Life is a Gift - Wrap it in Safety
Given the recent disaster in West Virginia, it seemed appropriate to visit the website of the Mine Safety and Health Administration, where I was generally impressed by the audience awareness of their online discourse. Even their kids' materials -- about not playing in abandoned mines -- seemed relevant and age-appropriate. Since I am interested in traditional information design as well, I watched the film clip for their Mine mapping campaign with appreciation for their foresight. As Edward Tufte has argued, clear information design and the availability of efficient message channels often saves lives.
In the negative column, the MNSHA monthly safety slogan contest lost them some public rhetoric points. See the title of this blog entry for the winner of last month's prize.
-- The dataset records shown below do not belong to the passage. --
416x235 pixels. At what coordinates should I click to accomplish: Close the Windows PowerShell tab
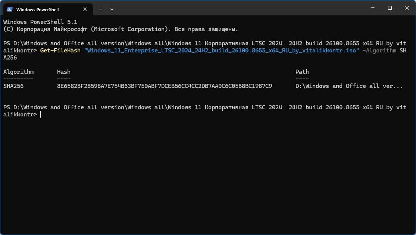point(85,9)
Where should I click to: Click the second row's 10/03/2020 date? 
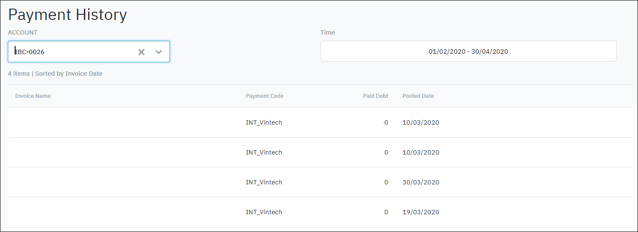click(420, 152)
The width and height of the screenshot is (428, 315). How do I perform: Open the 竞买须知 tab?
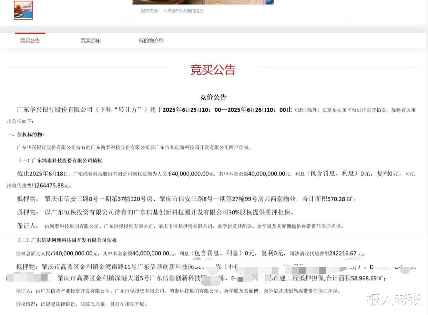pyautogui.click(x=91, y=41)
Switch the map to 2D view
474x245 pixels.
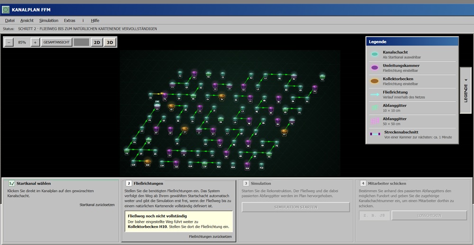click(x=97, y=43)
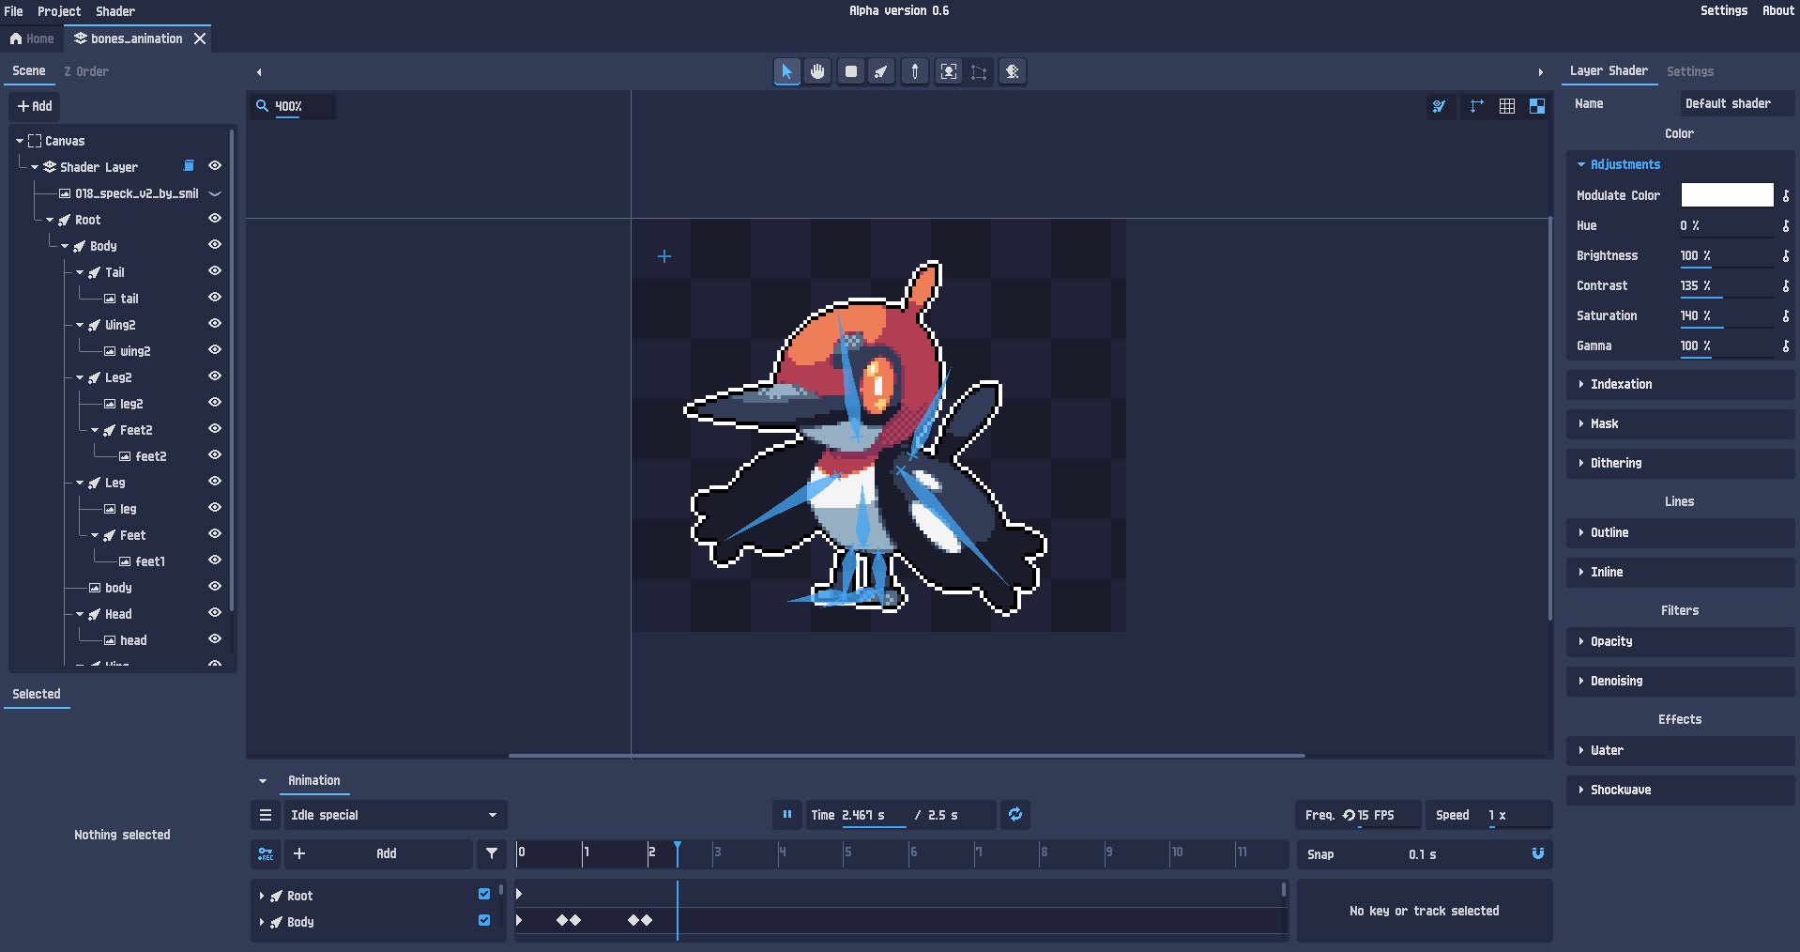
Task: Open Settings in top right
Action: 1723,11

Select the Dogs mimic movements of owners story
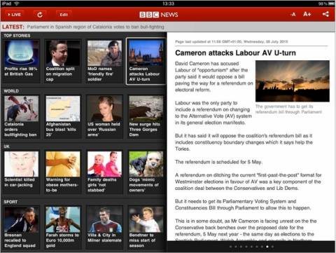click(x=146, y=172)
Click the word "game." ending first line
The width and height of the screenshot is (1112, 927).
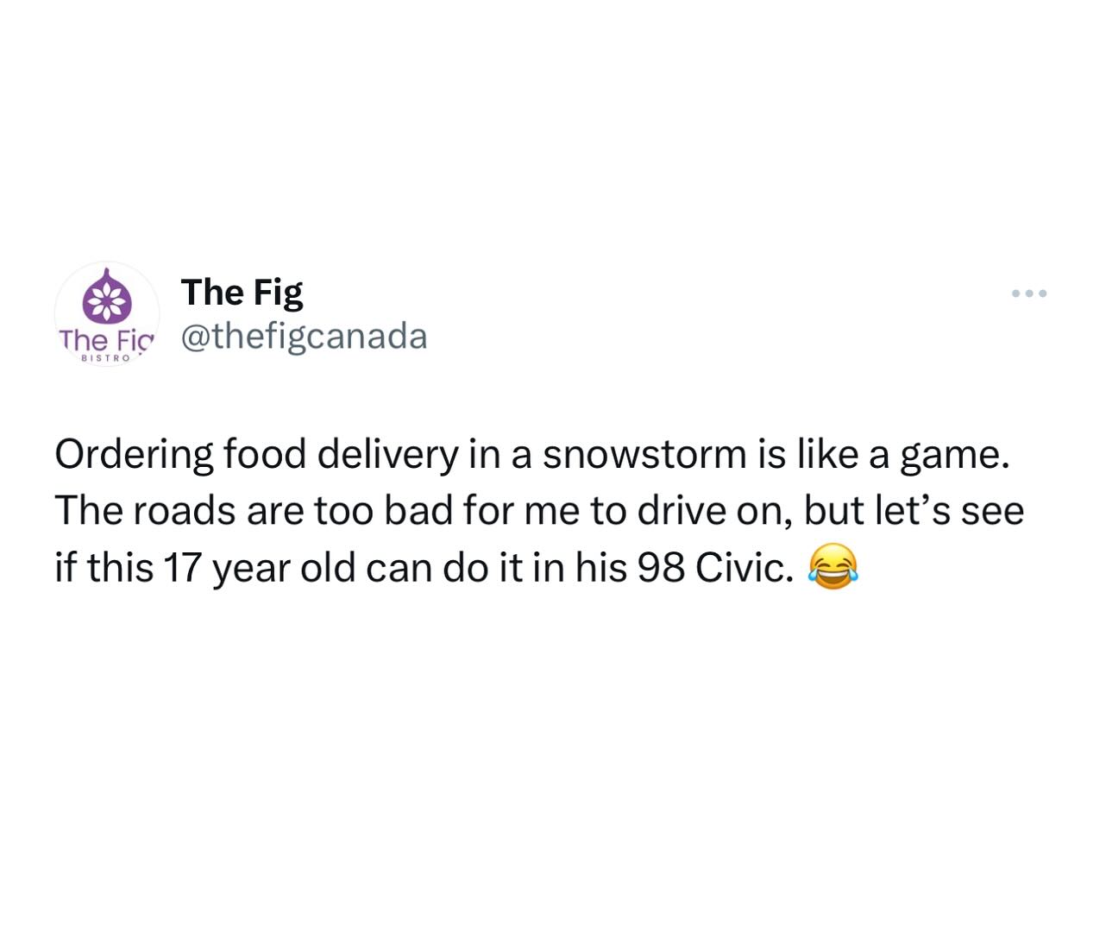[x=955, y=456]
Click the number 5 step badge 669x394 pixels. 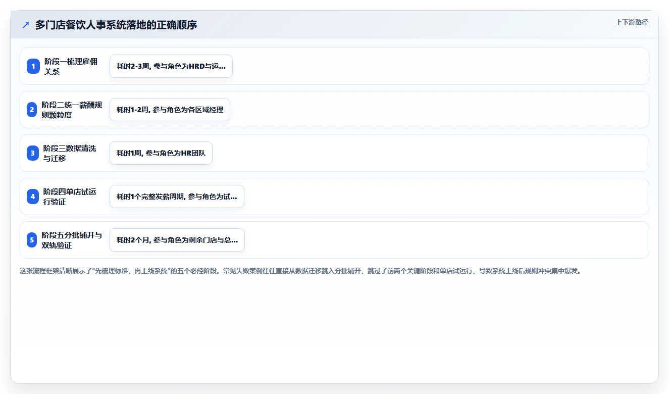click(32, 240)
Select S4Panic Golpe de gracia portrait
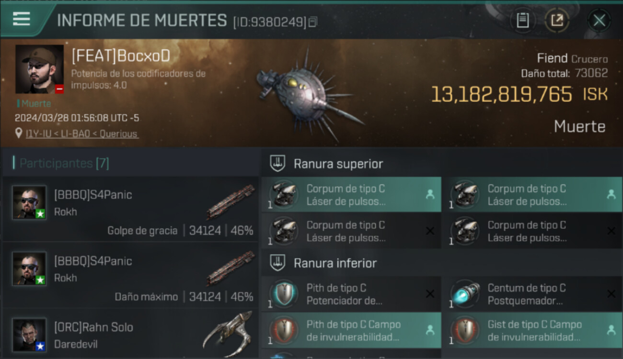Screen dimensions: 623x359 point(29,202)
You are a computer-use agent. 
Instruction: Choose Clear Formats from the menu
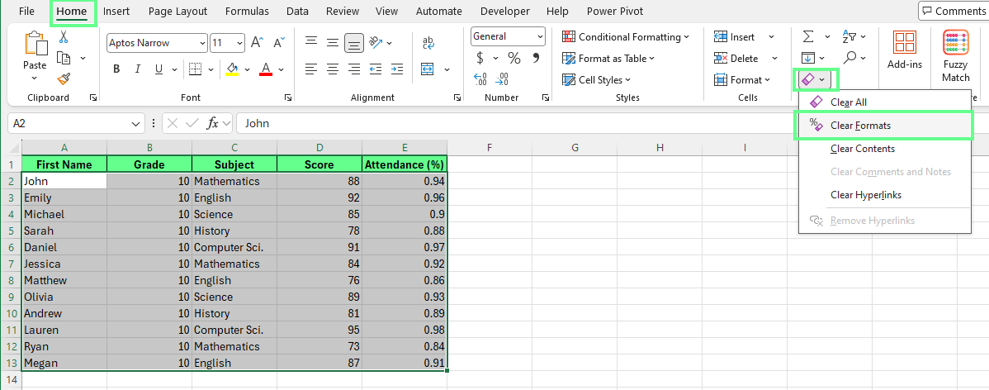[860, 126]
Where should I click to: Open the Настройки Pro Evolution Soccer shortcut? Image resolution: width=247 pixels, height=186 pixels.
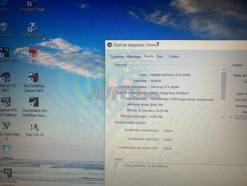(34, 102)
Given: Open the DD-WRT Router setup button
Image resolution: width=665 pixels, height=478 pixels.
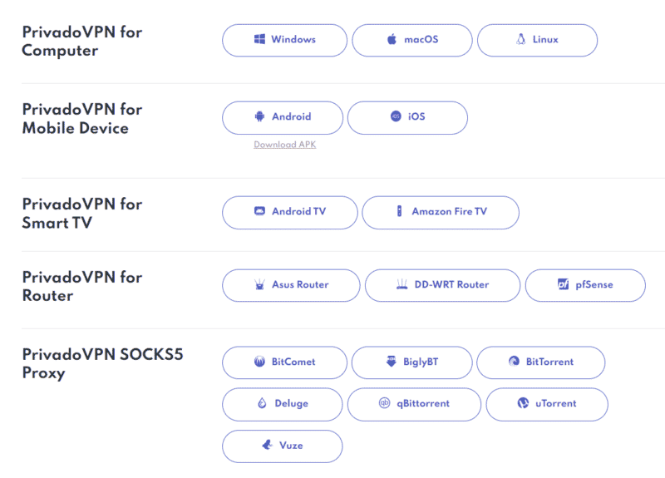Looking at the screenshot, I should pyautogui.click(x=442, y=285).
And the fact that MSHA's idea of Interactive Training is a series of PowerPoint slides shows little understanding of how virtual simulations and other "serious games" can be used to model life-and-death situations.
When I first looked at the MSHA site, I was prepared for my usual rant about how it is often unreasonably difficult for workers and consumers to get information about health and safety information from government websites. Then I looked the next day, and presto!, there was an easy-to-use violations information page right on the webpage specifically about the Sago mine accident.
(And speaking of more mundane health and safety violations, the Los Angeles County Environmental Health Restaurant Rating system is now online in a much more easily searchable form, so local greasy spoons beware!)
In related oversight news, it will be interesting to see if corporations will also be held accountable, now that shareholders can get inside information from bloggers about company culture that might be otherwise invisible to outsiders. Would they avoid investing in the next Enron or Anker West Virginia Mining Company? A corporate blog wiki was described in a recent New York Times article on "A Blog that Blogs Corporate Blogs"
At least the website of the Anker company's parent corporation, the International Coal Group, was unostentatiously low-tech and soberly designed. It looks like ICG realizes that ambitious and polished public relations efforts would do little for their share price at the moment.